**Kısa görev 1**:
Aşağıdaki kayıtları en baştan başlayıp "pos(555,360)" ifadesinin geçtiği satır da dahil olmak üzere oraya kadar hiç değiştirmeden yazdırır mısın?

╭─ Belge bölümü

Hikmet Çetinkaya

Cuntanın A Takımı...

24 Temmuz 2014 Perşembe

İsterseniz adını siz koyun, siz anımsayın o yılları; 2007 yılında başlayan ilk gözaltıları düşünün; Balyoz, Ergenekon, MİT, Poyrazköy operasyonlarını...
İster “paralel yapı”, ister “F tipi gladyo”, “Haşhaşi”, ister “Fethullahçı” diyebilirsiniz, hiçbir sakıncası yok!
Bir dönemin anlı şanlı polis müdürleri, amirleri, polisleri...
Şafak vakti kapılar çalındı, onca insanın evleri arandı, ardından alınıp götürüldü.
Zaman, Bugün, Star, Sabah, tüm yandaşlar bayram ediyordu...
“Askeri vesayet kaldırılacak, Türkiye’ye demokrasi ve özgürlük gelecek!”
Yıllar ne çabuk geçiyor değil mi?
Kaçıncı dalga operasyondu o, ne bileyim unuttum gitti, tarihi hiç önemli değil...
İSTEK Vakfı aranıyordu...
Bedrettin Dalan bulunamamıştı...
Evden çıkıp gazeteye giderken zorunlu olarak önünden geçiyordum, otomobili durdurdum.
Gazetecilik dürtüsü ya, geçip gidecek değildim...
Vakfın giriş kapısına doğru yürüyünce haberci arkadaşlar beni gördü, koşarak yanıma geldi...
Kalabalıktılar...

╰─
╭─ Verilen malzeme

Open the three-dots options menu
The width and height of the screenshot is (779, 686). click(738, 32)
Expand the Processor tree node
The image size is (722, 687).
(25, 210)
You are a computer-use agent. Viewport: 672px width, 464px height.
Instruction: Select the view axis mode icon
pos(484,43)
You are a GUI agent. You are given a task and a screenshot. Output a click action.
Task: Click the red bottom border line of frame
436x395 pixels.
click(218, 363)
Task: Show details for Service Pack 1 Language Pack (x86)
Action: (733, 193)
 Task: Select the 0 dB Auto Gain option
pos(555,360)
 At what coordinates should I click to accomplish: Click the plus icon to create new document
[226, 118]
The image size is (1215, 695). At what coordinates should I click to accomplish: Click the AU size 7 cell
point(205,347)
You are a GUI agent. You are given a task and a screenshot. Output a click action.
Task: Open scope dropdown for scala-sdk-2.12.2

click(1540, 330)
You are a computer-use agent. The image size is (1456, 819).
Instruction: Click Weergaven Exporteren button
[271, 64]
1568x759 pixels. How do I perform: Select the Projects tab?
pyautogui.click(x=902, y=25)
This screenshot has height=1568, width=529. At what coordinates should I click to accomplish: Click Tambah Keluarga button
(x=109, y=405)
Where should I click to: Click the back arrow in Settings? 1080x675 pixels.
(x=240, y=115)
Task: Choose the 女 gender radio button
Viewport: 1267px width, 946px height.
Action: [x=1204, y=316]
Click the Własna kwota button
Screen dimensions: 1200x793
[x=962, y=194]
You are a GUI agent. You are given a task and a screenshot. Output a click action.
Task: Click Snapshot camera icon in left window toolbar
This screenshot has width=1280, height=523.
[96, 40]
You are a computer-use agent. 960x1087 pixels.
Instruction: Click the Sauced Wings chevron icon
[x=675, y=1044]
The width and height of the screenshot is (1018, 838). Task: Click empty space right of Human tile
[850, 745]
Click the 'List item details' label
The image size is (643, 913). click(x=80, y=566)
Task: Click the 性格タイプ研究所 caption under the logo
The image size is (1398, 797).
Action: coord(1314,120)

╰─

**Kısa görev 2**:
Yukarıdaki köşe yazısında "İSTEK Vakfı aranıyordu..." ifadesinden "koşarak yanıma geldi..." ifadesine kadar uzanan bölümün tamamını olduğu gibi geri döndürür müsün?

**Çözüm 1**:
Open the three-dots options menu
The width and height of the screenshot is (779, 686). click(738, 32)
Expand the Processor tree node
The image size is (722, 687).
(25, 210)
You are a computer-use agent. Viewport: 672px width, 464px height.
Instruction: Select the view axis mode icon
pos(484,43)
You are a GUI agent. You are given a task and a screenshot. Output a click action.
Task: Click the red bottom border line of frame
436x395 pixels.
click(218, 363)
Task: Show details for Service Pack 1 Language Pack (x86)
Action: (733, 193)
 Task: Select the 0 dB Auto Gain option
pos(555,360)

**Çözüm 2**:
İSTEK Vakfı aranıyordu...
Bedrettin Dalan bulunamamıştı...
Evden çıkıp gazeteye giderken zorunlu olarak önünden geçiyordum, otomobili durdurdum.
Gazetecilik dürtüsü ya, geçip gidecek değildim...
Vakfın giriş kapısına doğru yürüyünce haberci arkadaşlar beni gördü, koşarak yanıma geldi...